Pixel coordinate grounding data
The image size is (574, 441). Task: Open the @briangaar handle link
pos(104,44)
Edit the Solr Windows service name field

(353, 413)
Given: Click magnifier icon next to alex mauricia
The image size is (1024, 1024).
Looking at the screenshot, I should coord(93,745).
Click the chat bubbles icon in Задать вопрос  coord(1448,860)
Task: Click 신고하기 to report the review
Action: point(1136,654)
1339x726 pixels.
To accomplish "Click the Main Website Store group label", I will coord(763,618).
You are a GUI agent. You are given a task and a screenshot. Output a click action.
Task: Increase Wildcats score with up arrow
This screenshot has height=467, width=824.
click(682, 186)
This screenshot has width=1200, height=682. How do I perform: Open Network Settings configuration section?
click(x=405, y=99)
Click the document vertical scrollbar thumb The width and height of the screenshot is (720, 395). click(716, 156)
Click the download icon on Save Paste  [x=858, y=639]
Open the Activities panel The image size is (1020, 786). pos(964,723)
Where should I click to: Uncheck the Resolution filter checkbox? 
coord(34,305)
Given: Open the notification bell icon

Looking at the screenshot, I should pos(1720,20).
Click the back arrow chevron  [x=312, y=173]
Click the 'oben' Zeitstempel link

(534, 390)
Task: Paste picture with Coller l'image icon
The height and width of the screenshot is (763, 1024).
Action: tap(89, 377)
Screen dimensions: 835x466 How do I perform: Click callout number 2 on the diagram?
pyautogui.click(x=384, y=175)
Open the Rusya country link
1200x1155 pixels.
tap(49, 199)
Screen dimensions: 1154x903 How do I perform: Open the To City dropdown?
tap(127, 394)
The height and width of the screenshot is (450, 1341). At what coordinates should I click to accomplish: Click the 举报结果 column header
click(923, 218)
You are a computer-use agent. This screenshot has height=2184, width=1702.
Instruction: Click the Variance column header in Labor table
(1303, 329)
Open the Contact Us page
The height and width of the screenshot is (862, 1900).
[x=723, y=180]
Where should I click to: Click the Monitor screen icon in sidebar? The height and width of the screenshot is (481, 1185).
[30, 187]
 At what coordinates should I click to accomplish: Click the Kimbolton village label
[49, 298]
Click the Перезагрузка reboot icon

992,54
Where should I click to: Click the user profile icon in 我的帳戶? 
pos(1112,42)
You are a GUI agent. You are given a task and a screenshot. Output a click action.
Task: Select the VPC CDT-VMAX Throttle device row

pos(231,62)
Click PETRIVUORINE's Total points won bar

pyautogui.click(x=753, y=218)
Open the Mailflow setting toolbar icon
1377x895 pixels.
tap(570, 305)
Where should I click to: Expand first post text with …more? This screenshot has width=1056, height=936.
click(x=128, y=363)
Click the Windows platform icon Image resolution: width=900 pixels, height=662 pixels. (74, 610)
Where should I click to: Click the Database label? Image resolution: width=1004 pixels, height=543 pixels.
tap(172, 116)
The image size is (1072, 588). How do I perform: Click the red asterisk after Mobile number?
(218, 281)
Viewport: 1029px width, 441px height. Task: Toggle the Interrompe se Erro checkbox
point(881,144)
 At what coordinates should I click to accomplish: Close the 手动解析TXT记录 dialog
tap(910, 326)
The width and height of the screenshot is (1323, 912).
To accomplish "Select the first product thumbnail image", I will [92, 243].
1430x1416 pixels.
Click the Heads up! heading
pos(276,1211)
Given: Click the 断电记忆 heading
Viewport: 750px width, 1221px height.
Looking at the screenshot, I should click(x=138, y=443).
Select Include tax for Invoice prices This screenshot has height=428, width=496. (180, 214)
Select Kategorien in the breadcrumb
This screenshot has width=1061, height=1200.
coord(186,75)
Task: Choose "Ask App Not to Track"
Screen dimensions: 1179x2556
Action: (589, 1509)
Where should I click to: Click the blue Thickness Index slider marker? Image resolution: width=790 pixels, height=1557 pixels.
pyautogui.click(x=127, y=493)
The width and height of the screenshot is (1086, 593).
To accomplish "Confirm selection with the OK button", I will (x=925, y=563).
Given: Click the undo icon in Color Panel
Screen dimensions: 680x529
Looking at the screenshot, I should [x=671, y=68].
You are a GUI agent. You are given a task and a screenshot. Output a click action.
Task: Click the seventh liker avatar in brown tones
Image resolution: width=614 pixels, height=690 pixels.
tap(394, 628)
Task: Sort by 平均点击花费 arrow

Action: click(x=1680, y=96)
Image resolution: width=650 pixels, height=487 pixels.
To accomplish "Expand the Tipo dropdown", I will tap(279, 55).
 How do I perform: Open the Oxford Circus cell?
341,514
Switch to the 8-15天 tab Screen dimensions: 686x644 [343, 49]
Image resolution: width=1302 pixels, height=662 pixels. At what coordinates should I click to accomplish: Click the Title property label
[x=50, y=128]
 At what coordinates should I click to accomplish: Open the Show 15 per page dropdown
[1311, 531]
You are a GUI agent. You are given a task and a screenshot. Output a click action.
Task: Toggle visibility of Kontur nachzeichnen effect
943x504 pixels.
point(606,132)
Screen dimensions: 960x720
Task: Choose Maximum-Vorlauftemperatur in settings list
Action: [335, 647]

• _ACTIVITY_
Each record should be given again exactly as it reads.

• _PROBLEM SOLUTION_
The image size is (574, 441). Task: Open the @briangaar handle link
pos(104,44)
Edit the Solr Windows service name field

(353, 413)
Given: Click magnifier icon next to alex mauricia
The image size is (1024, 1024).
Looking at the screenshot, I should coord(93,745).
Click the chat bubbles icon in Задать вопрос  coord(1448,860)
Task: Click 신고하기 to report the review
Action: point(1136,654)
1339x726 pixels.
To accomplish "Click the Main Website Store group label", I will coord(763,618).
You are a GUI agent. You are given a task and a screenshot. Output a click action.
Task: Increase Wildcats score with up arrow
This screenshot has height=467, width=824.
click(682, 186)
This screenshot has width=1200, height=682. How do I perform: Open Network Settings configuration section?
click(x=405, y=99)
Click the document vertical scrollbar thumb The width and height of the screenshot is (720, 395). click(716, 156)
Click the download icon on Save Paste  [x=858, y=639]
Open the Activities panel The image size is (1020, 786). pos(964,723)
Where should I click to: Uncheck the Resolution filter checkbox? 
coord(34,305)
Given: Open the notification bell icon

Looking at the screenshot, I should pos(1720,20).
Click the back arrow chevron  [x=312, y=173]
Click the 'oben' Zeitstempel link

(534, 390)
Task: Paste picture with Coller l'image icon
The height and width of the screenshot is (763, 1024).
Action: tap(89, 377)
Screen dimensions: 835x466 How do I perform: Click callout number 2 on the diagram?
pyautogui.click(x=384, y=175)
Open the Rusya country link
1200x1155 pixels.
tap(49, 199)
Screen dimensions: 1154x903 How do I perform: Open the To City dropdown?
tap(127, 394)
The height and width of the screenshot is (450, 1341). At what coordinates should I click to accomplish: Click the 举报结果 column header
click(923, 218)
You are a computer-use agent. This screenshot has height=2184, width=1702.
Instruction: Click the Variance column header in Labor table
(1303, 329)
Open the Contact Us page
The height and width of the screenshot is (862, 1900).
[x=723, y=180]
Where should I click to: Click the Monitor screen icon in sidebar? The height and width of the screenshot is (481, 1185).
[30, 187]
 At what coordinates should I click to accomplish: Click the Kimbolton village label
[49, 298]
Click the Перезагрузка reboot icon

992,54
Where should I click to: Click the user profile icon in 我的帳戶? 
pos(1112,42)
You are a GUI agent. You are given a task and a screenshot. Output a click action.
Task: Select the VPC CDT-VMAX Throttle device row

pos(231,62)
Click PETRIVUORINE's Total points won bar

pyautogui.click(x=753, y=218)
Open the Mailflow setting toolbar icon
1377x895 pixels.
tap(570, 305)
Where should I click to: Expand first post text with …more? This screenshot has width=1056, height=936.
click(x=128, y=363)
Click the Windows platform icon Image resolution: width=900 pixels, height=662 pixels. (74, 610)
Where should I click to: Click the Database label? Image resolution: width=1004 pixels, height=543 pixels.
tap(172, 116)
The image size is (1072, 588). How do I perform: Click the red asterisk after Mobile number?
(218, 281)
Viewport: 1029px width, 441px height. Task: Toggle the Interrompe se Erro checkbox
point(881,144)
 At what coordinates should I click to accomplish: Close the 手动解析TXT记录 dialog
tap(910, 326)
The width and height of the screenshot is (1323, 912).
To accomplish "Select the first product thumbnail image", I will [92, 243].
1430x1416 pixels.
Click the Heads up! heading
pos(276,1211)
Given: Click the 断电记忆 heading
Viewport: 750px width, 1221px height.
Looking at the screenshot, I should click(x=138, y=443).
Select Include tax for Invoice prices This screenshot has height=428, width=496. (180, 214)
Select Kategorien in the breadcrumb
This screenshot has width=1061, height=1200.
coord(186,75)
Task: Choose "Ask App Not to Track"
Screen dimensions: 1179x2556
Action: (589, 1509)
Where should I click to: Click the blue Thickness Index slider marker? Image resolution: width=790 pixels, height=1557 pixels.
pyautogui.click(x=127, y=493)
The width and height of the screenshot is (1086, 593).
To accomplish "Confirm selection with the OK button", I will (x=925, y=563).
Given: Click the undo icon in Color Panel
Screen dimensions: 680x529
Looking at the screenshot, I should [x=671, y=68].
You are a GUI agent. You are given a task and a screenshot. Output a click action.
Task: Click the seventh liker avatar in brown tones
Image resolution: width=614 pixels, height=690 pixels.
tap(394, 628)
Task: Sort by 平均点击花费 arrow

Action: click(x=1680, y=96)
Image resolution: width=650 pixels, height=487 pixels.
To accomplish "Expand the Tipo dropdown", I will tap(279, 55).
 How do I perform: Open the Oxford Circus cell?
341,514
Switch to the 8-15天 tab Screen dimensions: 686x644 [343, 49]
Image resolution: width=1302 pixels, height=662 pixels. At what coordinates should I click to accomplish: Click the Title property label
[x=50, y=128]
 At what coordinates should I click to accomplish: Open the Show 15 per page dropdown
[1311, 531]
You are a GUI agent. You are given a task and a screenshot. Output a click action.
Task: Toggle visibility of Kontur nachzeichnen effect
943x504 pixels.
point(606,132)
Screen dimensions: 960x720
Task: Choose Maximum-Vorlauftemperatur in settings list
Action: [335, 647]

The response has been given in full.